Um fragmento de aproximadamente 100 mg do tecido renal foi dissolvido em 750 μl de TrizolTM (Invitrogen, Carlsbad, CA) e 250 μl de água livre de RNase, obtida pelo tratamento com dietil pirocarbonato, DEPC. Esse material foi incubado à temperatura ambiente por 5 min. O material foi centrifugado a 12000 g por 15 min a 4 °C. Adicionamos, então, clorofórmio na proporção de 200 μl/mL de TrizolTM. Seguiu-se nova centrifugação a 12000 g por 15 min a 4 °C. A fase aquosa superior foi transferida para um tubo limpo com 500 μl de isopropanol para a precipitação do RNA. Após 2 h a -80 °C, nova centrifugação foi realizada a 12000 g por 15 min a 4 °C. O sobrenadante foi então removido e descartado, enquanto o precipitado foi lavado com etanol 75% em uma centrifugação a 7500 g por 10 min a 4 °C. Após secagem, o RNA foi ressuspendido em 60 μl de água livre de RNase.

A quantificação deste RNA total foi realizada em espectrofotômetro modelo Ultrospec 2000 (Pharmacia Biotech).

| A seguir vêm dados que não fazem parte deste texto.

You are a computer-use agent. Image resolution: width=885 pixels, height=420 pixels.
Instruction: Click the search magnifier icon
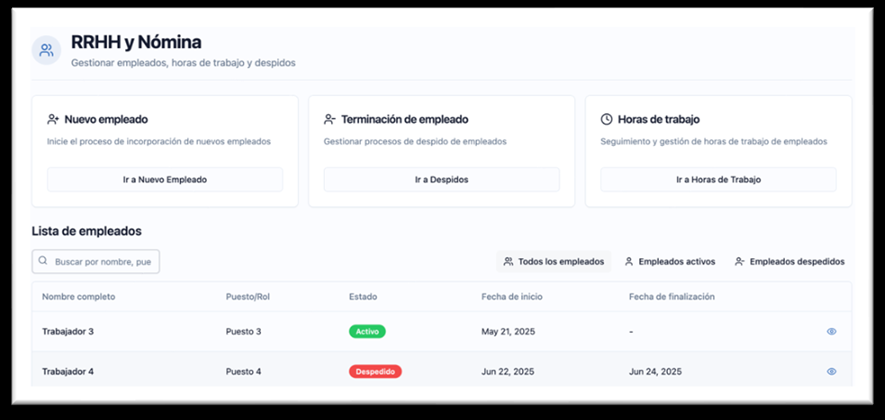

A síntese do cDNA (ácido desoxirribonucleico codificante) foi feita a partir de 3 μg de RNA total, utilizando oligonucleotídeos complementares à cauda poli-A do RNAm. Todos os reagentes utilizados foram provenientes do kit SuperScript Preamplification System for First Strand cDNA Synthesis (Life

Technologies, Gibco BRL, Gaithersburg MD, USA). A reação quantitativa de

transcriptase reversa- reação em cadeia da polimerase (RT-PCR) em tempo real (qRT-PCR) foi realizada usando o kit mistura SYBER green (Applied Biosystems, Warrington, UK), enquanto o cDNA foi amplificado utilizando dois primers específicos para p21Waf1/Cip1 para as amostras correspondentes a 48 h de seguimento pós-IR (forward 5`-GTGATTGCGATGCGCTCATG-3` e reverso 5`-TCTCTTGCAGAAGACCAATC-3`) e primers para o gene codificador da -actina, este empregado como controle quantitativo das reações. O mesmo procedimento foi aplicado a amostras correspondentes a 6 semanas pós-IR, usando primers específicos para os genes cadeia alfa-1 do colágeno tipo I (Col1a1) (forward 5`- CAGACGTGCTTCTTTTCCTTGG-3` e reverso 5`-TGACTGGAAGAGCGGAGAGTACT-3`) e cadeia alfa-2 do colágeno tipo I (Col1a2) (forward 5`-CACCCCAGGAAGACTCATA-3` e reverso 5`-GCCACCATTGATAGTCTCTCCTAAC-3`). Os controles negativos consistiram em omitir a transcriptase reversa e substituí-la por água destilada livre de nuclease. A solução foi inicialmente incubada a 50 ºC por 2 min, seguida de incubação a 95 ºC por 10 min para ativar a polimerase. O programa utilizado para as amplificações relacionadas a p21 incluiu 40 ciclos

de 95 ºC por 30 s e 60 ºC por 1 min; e uma extensão final de 72 ºC por 10 min, enquanto as amplificações relacionadas a Col1a1 e Col1a2 compreenderam 35 ciclos usando hot start e 95 ºC por 30 s, 55 ºC por 30 s e 72 ºC por 1 min. Padrões de cDNA foram usados para determinar quantidades relativas e comparar temperaturas de dissociação, para garantir parcialmente a formação de produtos corretos.

Os produtos das reações de qRT-PCR foram submetidos a eletroforese em gel de agarose 2% para a identificação de bandas que confirmasse a amplificação adequada. Os resultados estão expressos em unidades arbitrárias (UA), baseadas na normalização em relação ao sinal para - actina.